**What the task asks**
In the data below, find each line that contains the word "hamburger" and copy it.

**Records supplied**
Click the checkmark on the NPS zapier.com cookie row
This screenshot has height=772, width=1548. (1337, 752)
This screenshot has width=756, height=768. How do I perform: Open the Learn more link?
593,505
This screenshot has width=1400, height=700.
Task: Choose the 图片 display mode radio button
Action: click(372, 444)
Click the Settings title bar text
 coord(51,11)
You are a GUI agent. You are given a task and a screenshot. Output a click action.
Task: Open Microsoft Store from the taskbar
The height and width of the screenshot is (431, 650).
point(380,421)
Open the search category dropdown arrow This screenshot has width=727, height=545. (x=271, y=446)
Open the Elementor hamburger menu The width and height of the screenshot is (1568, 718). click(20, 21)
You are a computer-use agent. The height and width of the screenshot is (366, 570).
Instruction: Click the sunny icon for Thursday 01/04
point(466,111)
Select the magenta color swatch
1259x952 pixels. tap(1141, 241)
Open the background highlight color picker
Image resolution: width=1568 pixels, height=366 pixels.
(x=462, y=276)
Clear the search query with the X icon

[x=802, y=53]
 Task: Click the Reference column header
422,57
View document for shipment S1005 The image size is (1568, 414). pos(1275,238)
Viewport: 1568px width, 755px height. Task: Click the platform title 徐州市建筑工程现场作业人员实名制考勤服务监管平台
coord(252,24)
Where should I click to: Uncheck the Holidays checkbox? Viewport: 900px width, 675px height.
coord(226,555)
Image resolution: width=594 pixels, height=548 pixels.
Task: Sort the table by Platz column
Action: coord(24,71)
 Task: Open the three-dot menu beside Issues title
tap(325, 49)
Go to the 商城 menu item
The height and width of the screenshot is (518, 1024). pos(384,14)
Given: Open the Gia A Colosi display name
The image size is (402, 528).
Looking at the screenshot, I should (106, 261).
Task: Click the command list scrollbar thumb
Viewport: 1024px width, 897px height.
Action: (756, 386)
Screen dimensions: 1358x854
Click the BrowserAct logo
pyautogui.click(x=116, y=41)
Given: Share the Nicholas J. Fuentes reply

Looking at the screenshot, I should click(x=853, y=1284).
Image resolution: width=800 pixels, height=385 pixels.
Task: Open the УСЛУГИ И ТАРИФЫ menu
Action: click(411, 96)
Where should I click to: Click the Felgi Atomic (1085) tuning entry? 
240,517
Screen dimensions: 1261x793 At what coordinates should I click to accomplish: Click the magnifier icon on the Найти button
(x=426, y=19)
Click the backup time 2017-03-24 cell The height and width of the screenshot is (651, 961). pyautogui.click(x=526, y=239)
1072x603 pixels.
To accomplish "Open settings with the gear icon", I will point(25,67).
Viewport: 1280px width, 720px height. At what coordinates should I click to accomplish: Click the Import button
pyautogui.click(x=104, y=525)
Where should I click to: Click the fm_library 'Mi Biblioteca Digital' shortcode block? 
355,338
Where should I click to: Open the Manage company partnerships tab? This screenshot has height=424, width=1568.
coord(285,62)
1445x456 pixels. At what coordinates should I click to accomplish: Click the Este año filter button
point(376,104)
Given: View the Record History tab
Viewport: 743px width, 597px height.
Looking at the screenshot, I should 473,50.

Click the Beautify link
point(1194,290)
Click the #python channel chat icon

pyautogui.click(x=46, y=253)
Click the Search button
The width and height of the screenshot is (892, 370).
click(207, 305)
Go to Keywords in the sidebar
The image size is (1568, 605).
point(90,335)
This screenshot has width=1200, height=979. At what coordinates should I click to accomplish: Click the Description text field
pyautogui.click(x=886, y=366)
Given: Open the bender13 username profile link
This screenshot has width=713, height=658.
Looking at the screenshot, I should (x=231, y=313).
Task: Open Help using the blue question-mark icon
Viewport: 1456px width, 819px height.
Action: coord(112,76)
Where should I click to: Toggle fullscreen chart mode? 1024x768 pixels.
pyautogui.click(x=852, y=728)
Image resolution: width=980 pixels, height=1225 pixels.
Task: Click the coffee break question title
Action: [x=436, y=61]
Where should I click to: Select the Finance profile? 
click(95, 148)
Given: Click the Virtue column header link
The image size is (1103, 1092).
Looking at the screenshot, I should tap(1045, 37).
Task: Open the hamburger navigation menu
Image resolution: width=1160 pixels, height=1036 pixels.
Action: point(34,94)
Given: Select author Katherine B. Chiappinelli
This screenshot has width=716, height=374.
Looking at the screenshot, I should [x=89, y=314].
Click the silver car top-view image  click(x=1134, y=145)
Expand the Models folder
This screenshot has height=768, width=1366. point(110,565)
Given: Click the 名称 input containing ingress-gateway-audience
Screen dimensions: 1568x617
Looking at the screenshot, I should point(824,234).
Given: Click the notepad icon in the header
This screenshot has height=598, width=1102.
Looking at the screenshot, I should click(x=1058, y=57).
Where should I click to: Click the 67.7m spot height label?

**Output of the exercise**
Open the Elementor hamburger menu The width and height of the screenshot is (1568, 718). click(20, 21)
Task: Open the hamburger navigation menu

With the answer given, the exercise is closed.